Browse Investing

Yield to Worst

Yield to worst is the lowest non-default yield from a bond's maturity, call, or other contractual redemption outcomes.

Yield to worst, often shortened to YTW, is the lowest yield an investor could receive from a bond across the contractual redemption outcomes being tested, assuming the issuer does not default.

YTW is most useful for callable, putable, amortizing, or sinking-fund bonds because the investor’s return can depend on which redemption path occurs. It keeps a bond screen from showing only the most favorable yield.

Core Idea

To estimate yield to worst, calculate the relevant redemption yields and select the lowest non-default result.

$$ \text{YTW} = \min(\text{YTM}, \text{YTC}_1, \text{YTC}_2, \ldots) $$

SVG diagram showing yield to worst as the lowest yield selected from maturity and call-date scenarios.

The exact candidate set depends on the bond. A plain noncallable bond may only need yield to maturity. A callable premium bond may need first-call, next-call, make-whole, sinking-fund, and maturity scenarios.

Why It Matters

Yield to worst matters because a high coupon or high yield to maturity can mask unfavorable redemption economics. If the issuer can redeem a bond early, the investor should understand the least favorable contractual yield before treating the quoted yield as attractive.

YTW helps investors:

  • screen callable bonds conservatively
  • avoid overstating return on premium bonds
  • compare bonds with different call schedules
  • identify whether call risk, not default risk, is the main downside to the quoted yield
  • separate income yield from total-return yield
  • document which redemption scenario drives the displayed yield

Practical Example

Suppose a callable bond has these model yields:

ScenarioModeled yield
Yield to maturity5.8%
Yield to first call4.9%
Yield to second call5.1%

The yield to worst is 4.9% because first-call yield is the lowest non-default yield in the tested set.

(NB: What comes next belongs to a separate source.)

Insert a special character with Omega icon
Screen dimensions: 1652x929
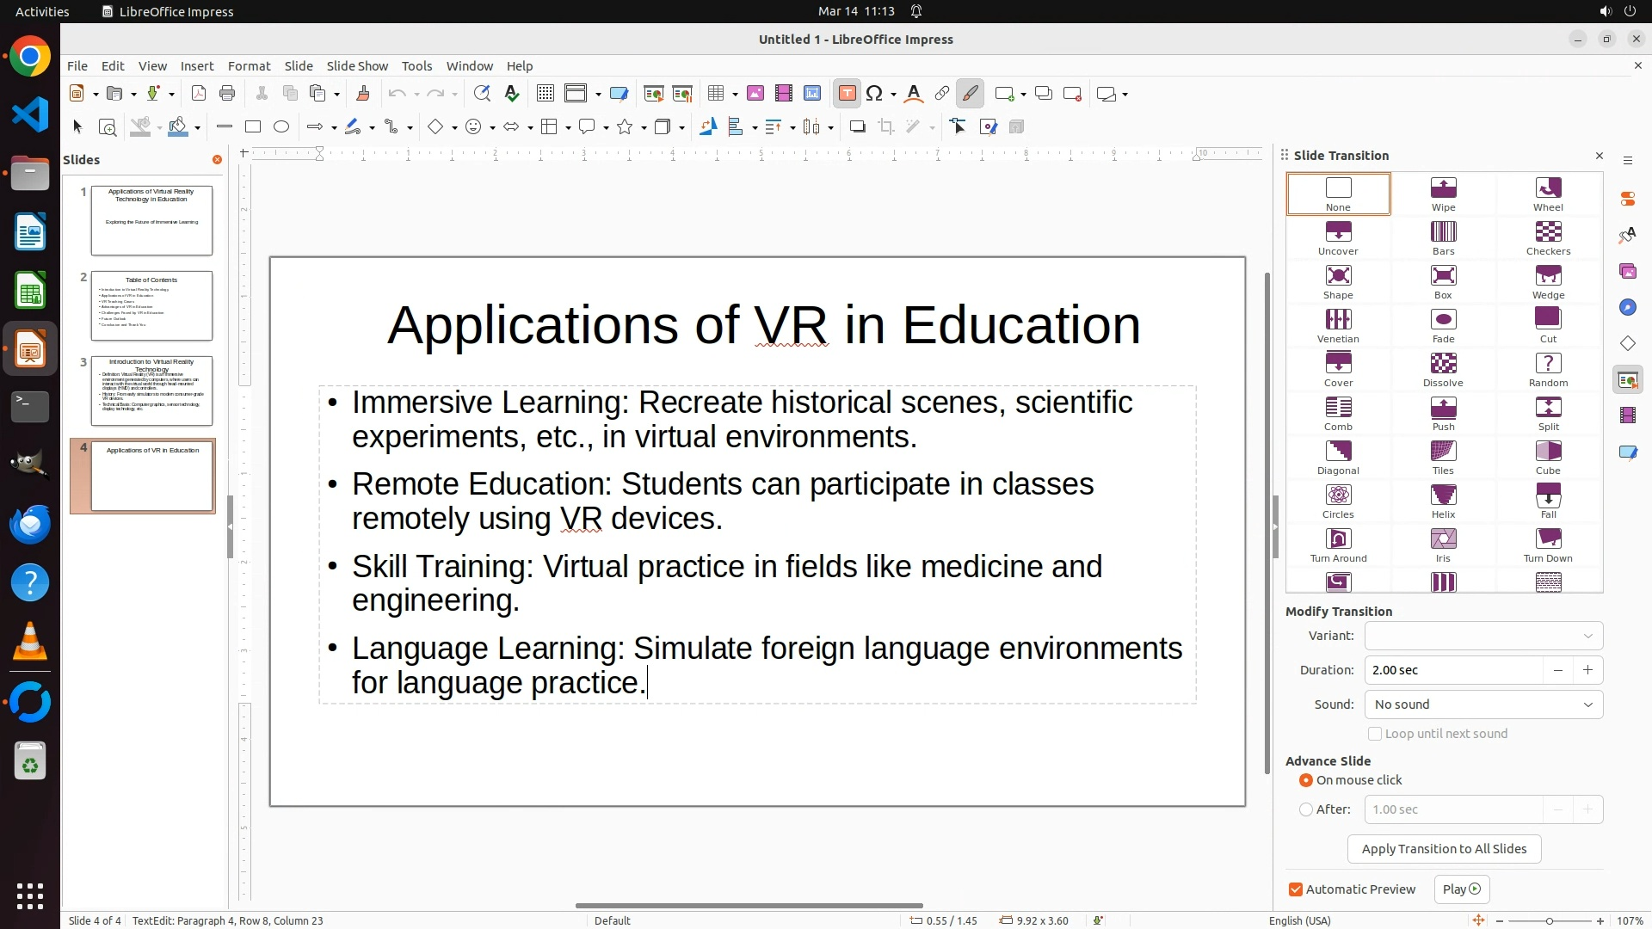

This does not mean the first call is certain. It means the investor should not ignore that contractual path when comparing the bond with alternatives.

MeasureWhat it answersBest useMain limitation
Current YieldHow much coupon income is bought at today’s price?Income snapshotIgnores redemption gain or loss
Yield to MaturityWhat if the bond stays outstanding to maturity?Plain-bond comparisonCan be optimistic for callable bonds
Yield to CallWhat if the bond is redeemed on one call date?Call-scenario analysisDoes not automatically choose the lowest scenario
Yield to WorstWhat is the lowest relevant non-default redemption yield?Conservative callable-bond screeningNot a probability-weighted expected return

YTW is a guardrail. It is not a substitute for credit analysis, duration analysis, liquidity review, or tax analysis.

What To Verify

Before using YTW in a decision, verify:

  • every call date and call price included in the calculation
  • whether put, sinking-fund, amortization, make-whole, or extraordinary redemption provisions apply
  • whether the system calculates YTW to first call, next call, worst call, maturity, or another convention
  • current price, accrued interest, trade date, settlement date, and day-count convention
  • whether the displayed yield is from executed trade data, an executable quote, or stale screen data
  • whether taxes, fees, bid-ask spread, markups, or lot size change the realized outcome
  • whether the lowest yield is economically plausible or merely a remote contractual edge case

The key control is reproducibility: an analyst should be able to trace the displayed YTW back to the security terms, price, date, and redemption scenario.

Public Source Checks

Useful public references include:

These sources help confirm public convention. A decision-grade YTW still requires the bond’s legal documents, price source, settlement assumptions, and portfolio constraints.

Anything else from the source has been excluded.